Читаем Сказки. От двух до пяти. Живой как жизнь полностью

Это не то что загс, трудодень, стенгазета, которые уже вошли в нашу лексику как полноправные законные слова.

К слову загс до того привыкли, что стали уже забывать, из каких четырех слов оно склеено. Я, например, совершенно забыл.

Так что беспокоиться нечего: все эти словесные агрегаты не могут нанести языку никакого ущерба, потому что народ строжайшим образом контролирует их, сохраняет лишь те, которые вполне соответствуют духу языка, его природе, и без жалости отметает от себя всякую словесную нечисть.

Из всего этого вывод один: при суждениях о нормах нашей речи никак нельзя выносить приговоры огулом. Нельзя говорить: все такие слова хороши. Или: все они плохи. Среди них есть отличные, выдержавшие испытание временем, пользующиеся всенародным признанием, а есть и гомункулы, изготовленные бюрократическим способом. От них так и несет мертвечиной.

Конечно, только старовер может восставать против всех «сплавленных» слов.

Но кто же не порадуется, видя, как сотнями проваливаются в тартарары всякие мертворожденные Заммортеххозупры и Умслопогасы?
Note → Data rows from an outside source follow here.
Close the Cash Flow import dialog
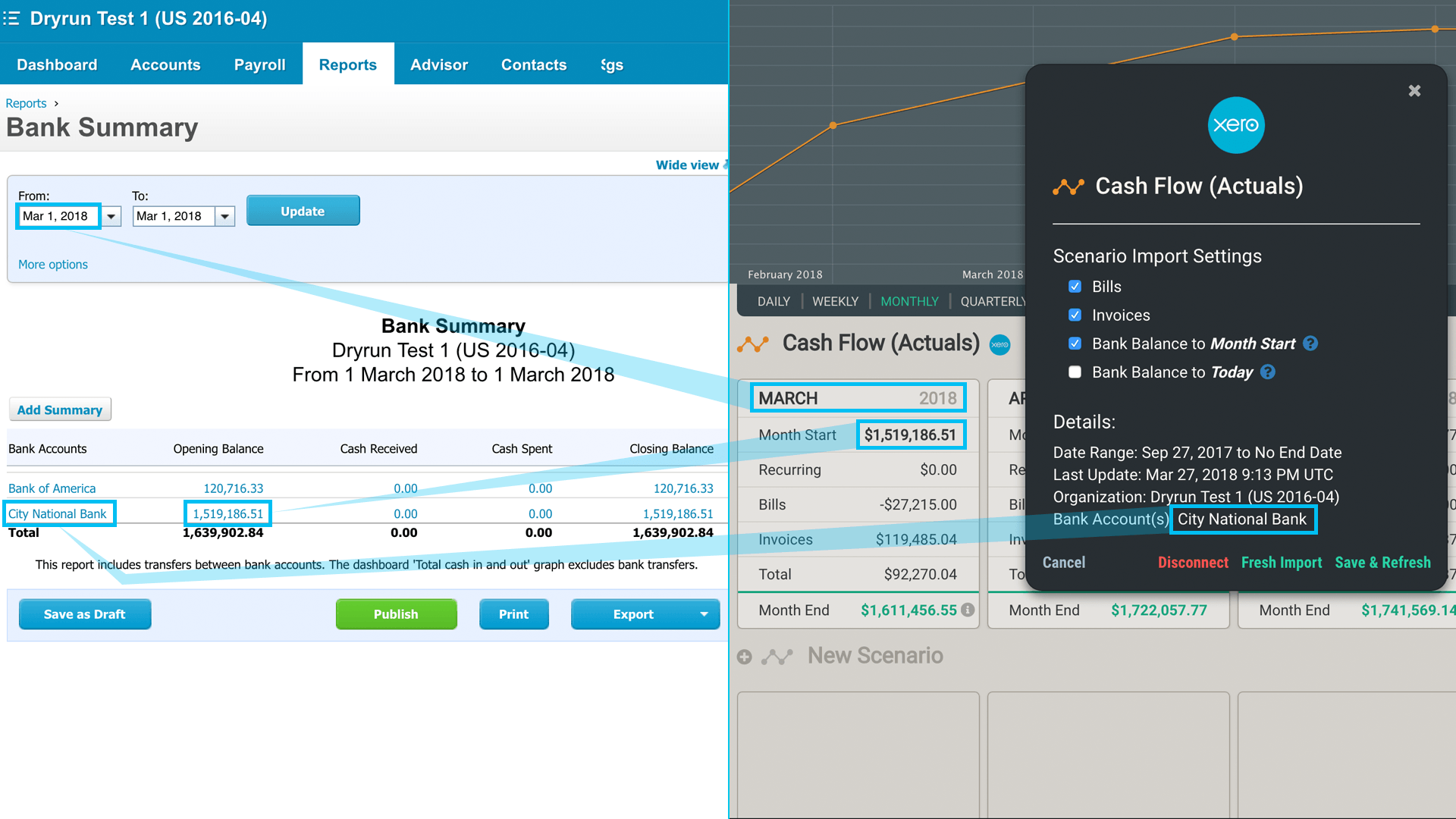Viewport: 1456px width, 819px height. click(x=1414, y=91)
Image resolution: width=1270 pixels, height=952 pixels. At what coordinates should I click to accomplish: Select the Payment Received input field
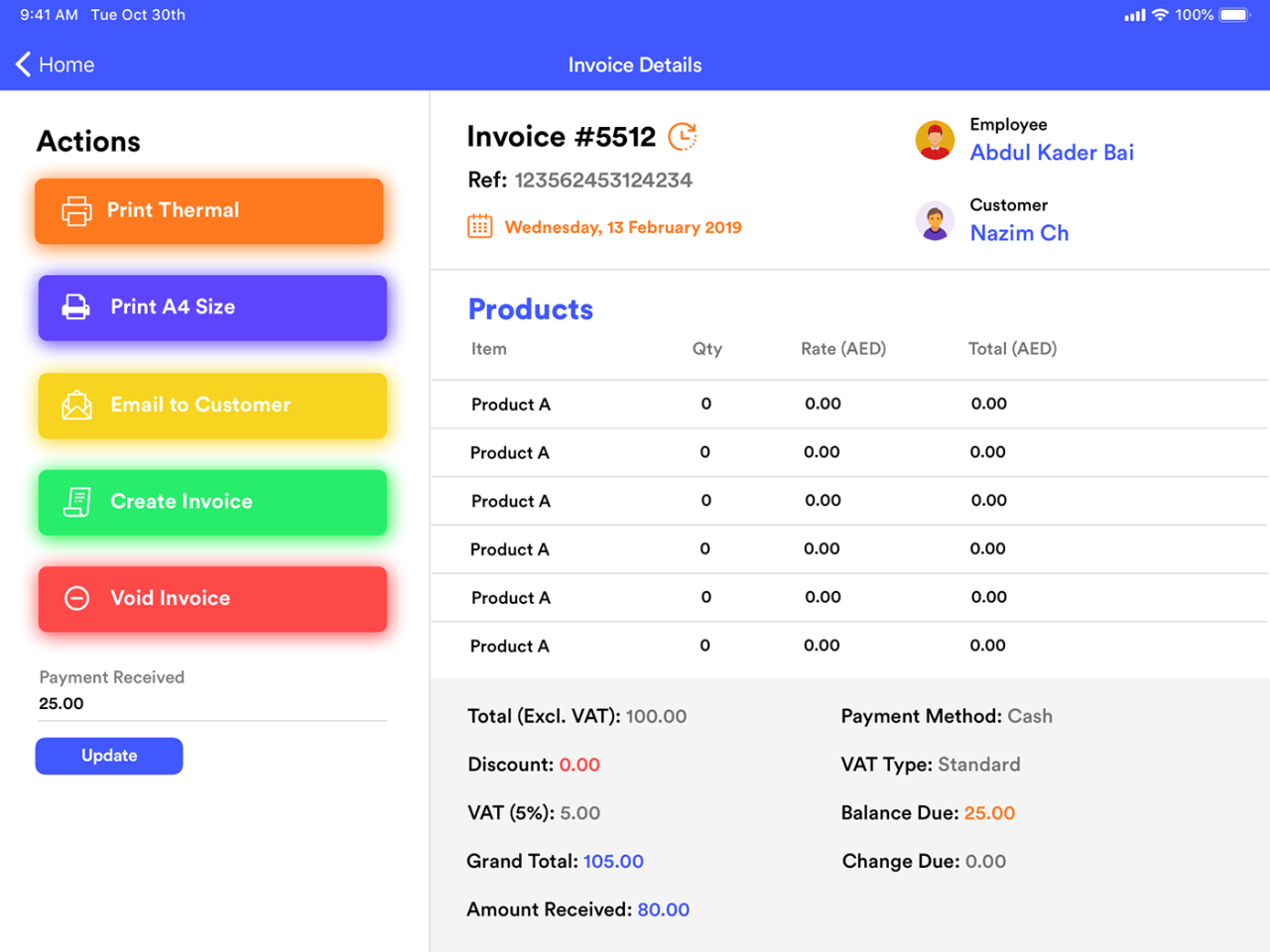[x=211, y=704]
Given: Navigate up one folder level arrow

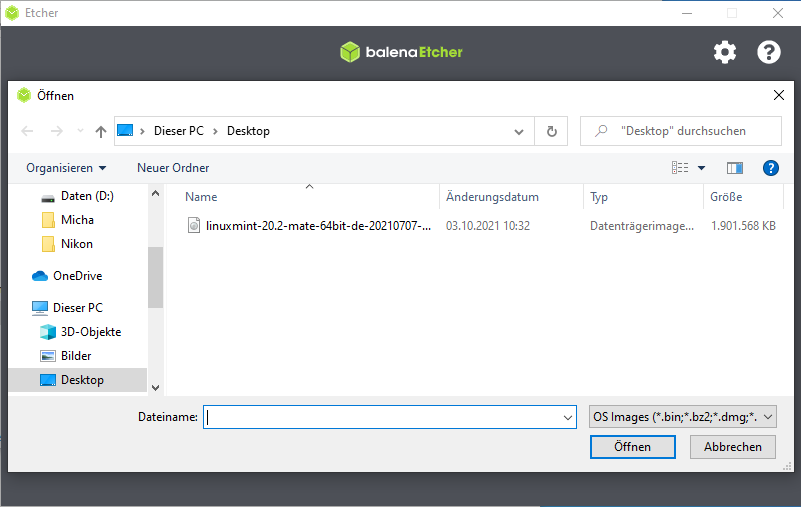Looking at the screenshot, I should 100,131.
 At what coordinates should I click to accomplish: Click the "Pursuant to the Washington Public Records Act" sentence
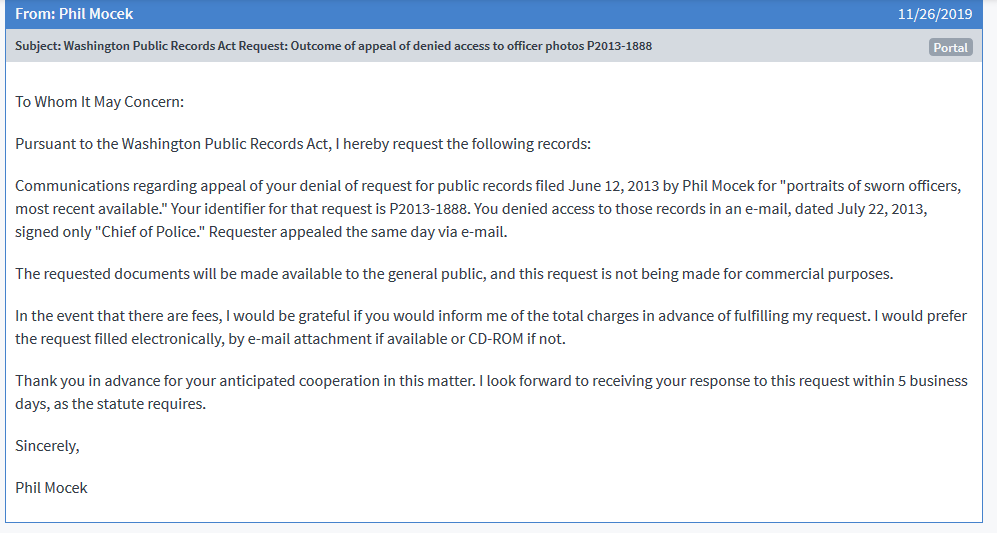click(303, 144)
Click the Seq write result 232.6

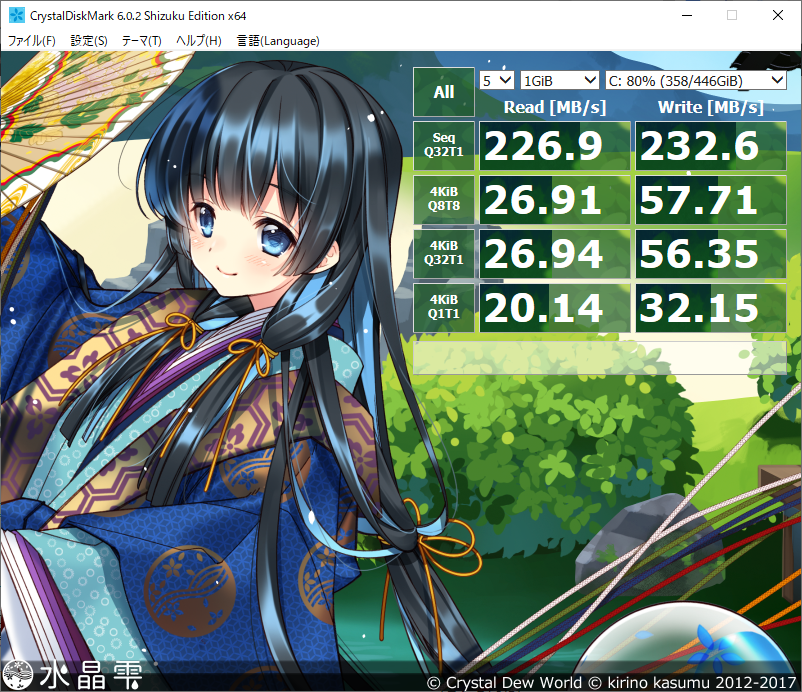coord(710,146)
Народ проверяет слова раньше всего на слух. Ему необходимо благозвучие. Лишь те из новых слов он сохраняет в своем языке, которые соответствуют его фонетическим нормам. А чиновники не слышали тех слов, которые они чертили на бумаге в своих канцеляриях. Оттого-то эти умслопогасы и сгинули.

Наряду с умслопогасами в современную русскую речь проникли и другие словесные формы, тоже вызванные стремлением к ее экономии.

Я говорю о так называемых усеченных словах, или, как именуются они в просторечии, «обрубках».

Читательница С. Н. Белянская недавно прислала мне из Ташкента письмо, где отзывается с большим негодованием о таких современных «обрубках», как зав, зам, пред, га (вместо гектар) и др.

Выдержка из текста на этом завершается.